Le père de La Fontaine avoit ardemment souhaité un fils auteur; aussi les premiers essais du jeune homme lui causèrent-ils une joie incroyable. Il est peut-être le seul de nos grands hommes dont la vocation ait été en harmonic avec les vœux paternels.

La Fontaine fut revêtu de la charge de son père; mais il en remplit les fonctions avec si peu de goût, qu'après trente ans d'exercice, il ignoroit, au dire de Furetière, la plupart des termes de son métier.

Il épousa par complaisance pour sa famille la fille d'un lieutenant au baillage royal de La Ferté-Milon, nommée Marie Héricart. Elle était assez jolie et spirituelle; mais on prétend qu'elle fut l'original de madame Honesta, du conte de Belphégor.

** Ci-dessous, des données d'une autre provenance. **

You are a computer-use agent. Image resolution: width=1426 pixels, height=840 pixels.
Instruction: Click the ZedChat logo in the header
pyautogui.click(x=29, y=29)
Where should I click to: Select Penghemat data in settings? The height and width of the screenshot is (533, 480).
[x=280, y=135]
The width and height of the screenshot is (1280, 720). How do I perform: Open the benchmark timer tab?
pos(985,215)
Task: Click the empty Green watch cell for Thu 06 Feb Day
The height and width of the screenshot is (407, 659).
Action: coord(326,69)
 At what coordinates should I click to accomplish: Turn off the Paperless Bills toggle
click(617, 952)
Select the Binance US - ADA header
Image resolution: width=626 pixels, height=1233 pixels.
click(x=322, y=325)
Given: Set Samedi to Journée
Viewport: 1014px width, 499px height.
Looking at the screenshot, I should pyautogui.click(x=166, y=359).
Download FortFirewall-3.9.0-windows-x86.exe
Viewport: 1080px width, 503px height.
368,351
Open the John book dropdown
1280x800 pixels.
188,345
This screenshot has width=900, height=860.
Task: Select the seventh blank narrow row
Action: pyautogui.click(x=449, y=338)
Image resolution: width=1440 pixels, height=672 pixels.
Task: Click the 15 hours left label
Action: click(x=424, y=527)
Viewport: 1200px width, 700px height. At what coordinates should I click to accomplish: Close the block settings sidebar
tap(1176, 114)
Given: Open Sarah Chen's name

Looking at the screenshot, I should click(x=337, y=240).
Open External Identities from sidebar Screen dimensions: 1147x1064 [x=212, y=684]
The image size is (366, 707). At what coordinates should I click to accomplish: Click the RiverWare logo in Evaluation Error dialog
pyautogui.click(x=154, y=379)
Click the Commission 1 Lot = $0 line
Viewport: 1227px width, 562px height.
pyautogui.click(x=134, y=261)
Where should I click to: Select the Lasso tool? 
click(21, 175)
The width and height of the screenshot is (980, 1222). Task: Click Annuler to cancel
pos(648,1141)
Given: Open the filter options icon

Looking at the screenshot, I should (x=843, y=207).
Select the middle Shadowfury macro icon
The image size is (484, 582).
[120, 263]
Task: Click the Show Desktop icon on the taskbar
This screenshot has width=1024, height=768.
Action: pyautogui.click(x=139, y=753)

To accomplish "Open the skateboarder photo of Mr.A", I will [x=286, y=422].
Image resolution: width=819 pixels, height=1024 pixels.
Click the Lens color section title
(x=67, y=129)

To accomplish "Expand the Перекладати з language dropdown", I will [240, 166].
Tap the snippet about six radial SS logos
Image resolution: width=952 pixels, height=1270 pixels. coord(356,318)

La Fontaine en eut un fils et vécut peu de temps avec elle. On voit qu'il ne fut pas plus ravi du mariage, qu'à dix-neuf ans de l'Oratoire.

Le poëte demeuroit au sein du monde idéal de ses créations et ne pensoit pas à quitter sa ville natale, où il vivoit obscur, lorsque la duchesse de Bouillon, nièce de Mazarin, y fut exilée; on lui présenta La Fontaine : la protectrice de Pradon sut deviner les graces naïves de la jeune muse provinciale; et, rappelée de son exil, elle amena La Fontaine à Paris.

Il trouva dans cette ville un de ses oncles nommé Jannart. Cet oncle étoit le favori de Fouquet; il présenta son neveu au surintendant; le poëte en reçut une pension; et au jour de la disgrace, La Fontaine lui en témoigna une reconnoissance digne des temps antiques. Il y a quelque chose d'attendrissant dans la visite qu'il fit à Amboise, pour voir seulement la prison où son bienfaiteur avoit gémi, et se faire conter la manière dont il étoit gardé. «Sans la nuit, dit-il, on n'auroit jamais pu m'arracher de cet endroit.»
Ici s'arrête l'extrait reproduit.